Researchers at the University of California developed a novel method to destroy PFOAs and PFOSs present in water using a hydrogen-polarized vacuum ultraviolet photolysis system. By exposing the PFAS-contaminated water to a vacuum UV light at 185 nm after pre-saturating the water with 99.99% H2 for 30 min and continuously sparging with H2 throughout the reaction, it was found that there was degradation of PFOA and PFOS up to 95% as well as defluorination up to 94%.
Flow regulation in hydrogen-polarized vacuum ultraviolet photolysis systems
To remove PFOA and PFOS from drinking water, hydrogen is first added to the contaminated water. After this, the water is exposed to a 185 nm vacuum UV light at a sufficient voltage and wattage while hydrogen is continuously pumped into the water. After just a few minutes to hours, the treatment is complete.
For this system to function properly, H2 must be accurately added to the water undergoing PFAS removal, both prior to and during the process via sparging. Additionally, nitrogen gas is used as a purge gas and pumps continuously into the lamp-housing quartz sleeves in order to reduce attenuation of the 185 nm vacuum UV light by the ambient air.
By implementing accurate and precise mass flow controllers for both the hydrogen sparging and the nitrogen purging processes, gas waste is limited, ensuring that researchers can determine the precise amount of hydrogen necessary to degrade a specific amount of PFAS using this process.
Alicat MC series mass flow controllers are well suited for sparging applications. With full-scale flow ranges from 0.5 SCCM to 12,000 SLPM and a wide turndown ratio of 0.01% to 100%, they offer exceptional precision and repeatability across a range of flow volumes – key factors in ensuring consistent results.

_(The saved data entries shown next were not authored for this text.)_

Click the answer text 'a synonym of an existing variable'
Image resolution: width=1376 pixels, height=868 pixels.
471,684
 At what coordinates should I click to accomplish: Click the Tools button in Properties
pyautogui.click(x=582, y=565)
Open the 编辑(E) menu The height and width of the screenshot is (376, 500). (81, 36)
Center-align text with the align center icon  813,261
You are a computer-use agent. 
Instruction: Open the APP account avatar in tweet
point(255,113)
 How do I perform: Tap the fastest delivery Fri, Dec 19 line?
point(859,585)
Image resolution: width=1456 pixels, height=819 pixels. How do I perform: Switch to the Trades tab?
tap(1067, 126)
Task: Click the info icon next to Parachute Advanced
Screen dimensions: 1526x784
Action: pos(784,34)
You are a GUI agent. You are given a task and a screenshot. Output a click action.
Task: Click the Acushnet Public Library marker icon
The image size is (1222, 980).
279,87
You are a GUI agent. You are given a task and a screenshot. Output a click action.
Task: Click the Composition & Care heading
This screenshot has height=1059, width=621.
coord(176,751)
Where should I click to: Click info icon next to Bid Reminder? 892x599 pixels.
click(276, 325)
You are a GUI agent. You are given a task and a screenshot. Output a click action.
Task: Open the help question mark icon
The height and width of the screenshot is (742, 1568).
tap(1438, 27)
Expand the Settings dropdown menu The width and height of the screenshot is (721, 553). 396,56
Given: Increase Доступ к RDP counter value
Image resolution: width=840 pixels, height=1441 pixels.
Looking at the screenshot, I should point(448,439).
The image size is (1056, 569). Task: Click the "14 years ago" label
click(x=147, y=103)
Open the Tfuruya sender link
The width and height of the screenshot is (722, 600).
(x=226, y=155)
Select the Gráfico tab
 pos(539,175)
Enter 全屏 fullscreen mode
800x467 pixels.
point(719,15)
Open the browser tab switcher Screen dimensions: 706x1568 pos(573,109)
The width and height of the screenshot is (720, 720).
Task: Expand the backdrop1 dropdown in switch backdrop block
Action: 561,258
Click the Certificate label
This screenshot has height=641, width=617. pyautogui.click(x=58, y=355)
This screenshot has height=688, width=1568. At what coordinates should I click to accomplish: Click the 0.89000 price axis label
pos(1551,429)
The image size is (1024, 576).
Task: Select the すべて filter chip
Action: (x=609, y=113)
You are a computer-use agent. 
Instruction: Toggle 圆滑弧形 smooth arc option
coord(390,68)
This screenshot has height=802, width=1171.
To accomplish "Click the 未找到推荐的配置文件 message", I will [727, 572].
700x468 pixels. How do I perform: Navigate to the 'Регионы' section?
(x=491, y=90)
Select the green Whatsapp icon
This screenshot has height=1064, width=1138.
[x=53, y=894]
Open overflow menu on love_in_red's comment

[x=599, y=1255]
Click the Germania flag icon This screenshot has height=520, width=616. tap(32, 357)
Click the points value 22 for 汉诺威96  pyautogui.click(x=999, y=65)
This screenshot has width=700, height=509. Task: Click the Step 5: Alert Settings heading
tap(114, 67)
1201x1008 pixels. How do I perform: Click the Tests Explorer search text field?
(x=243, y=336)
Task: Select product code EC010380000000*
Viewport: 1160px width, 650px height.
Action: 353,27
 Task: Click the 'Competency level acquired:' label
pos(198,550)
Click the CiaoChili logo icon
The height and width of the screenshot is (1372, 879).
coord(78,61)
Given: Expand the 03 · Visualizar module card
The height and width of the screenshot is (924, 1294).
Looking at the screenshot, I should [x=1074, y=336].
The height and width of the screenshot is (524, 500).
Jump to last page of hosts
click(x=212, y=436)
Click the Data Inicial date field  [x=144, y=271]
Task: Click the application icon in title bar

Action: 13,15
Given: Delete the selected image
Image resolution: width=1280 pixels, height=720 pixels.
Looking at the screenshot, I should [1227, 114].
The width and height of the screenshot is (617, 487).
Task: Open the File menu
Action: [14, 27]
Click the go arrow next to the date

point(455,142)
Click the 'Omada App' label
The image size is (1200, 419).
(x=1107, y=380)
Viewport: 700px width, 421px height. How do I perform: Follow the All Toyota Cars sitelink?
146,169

Likewise, CODA KC-Series mass flow controllers deliver high accuracy (±1.0% of reading standard, ±0.5% of reading in high-accuracy models), making them ideal for variable PFAS dosing. With Modbus, EtherNet/IP, and PROFINET support, they integrate seamlessly with PLCs and SCADA systems—perfect for automated, programmable gas delivery in both pilot and full-scale PFAS remediation.
A recent study explored an alternative setting where nitrogen was used to sparge inside UV reactors to degrade PFAS. While the method showed some promise, it achieved less than 10% defluorination for PFOS and failed to meet the general standards for PFAS destruction for wide use.
On a more hopeful note, researchers at a Chinese university in 2024 demonstrated that simple techniques like boiling water combined with activated carbon filtration can reduce PFAS levels in drinking water by 50–90%, offering a more accessible solution for reducing exposure.
Why it matters, 2025 update
Findings from the Environmental Protection Agency’s Fifth Unregulated Contaminant Monitoring Rule in 2025 as compared to 2024 show that an additional 15 million Americans are at risk of being exposed to harmful PFAS chemicals, bringing the total at risk to 158 million.
According to findings released from a 2024 survey done by the U.S. Government Accountability Office, this could be partially attributed to poor as yet limited implementation of regulations, as only 33% of water systems across the U.S. had fully implemented treatment methods for PFAS. The requirement to be fully compliant is still several years away. Other factors, like industrial pollution and waste treatment contribute to sustain forever chemicals in the environment.
Despite these challenges, scientific research into PFAS mitigation continues to make strides and while the science may not be there quite yet –the continued efforts of researchers are leading the charge in developing innovative solutions. Their work is needed to improve water quality and safe living conditions for communities across the globe.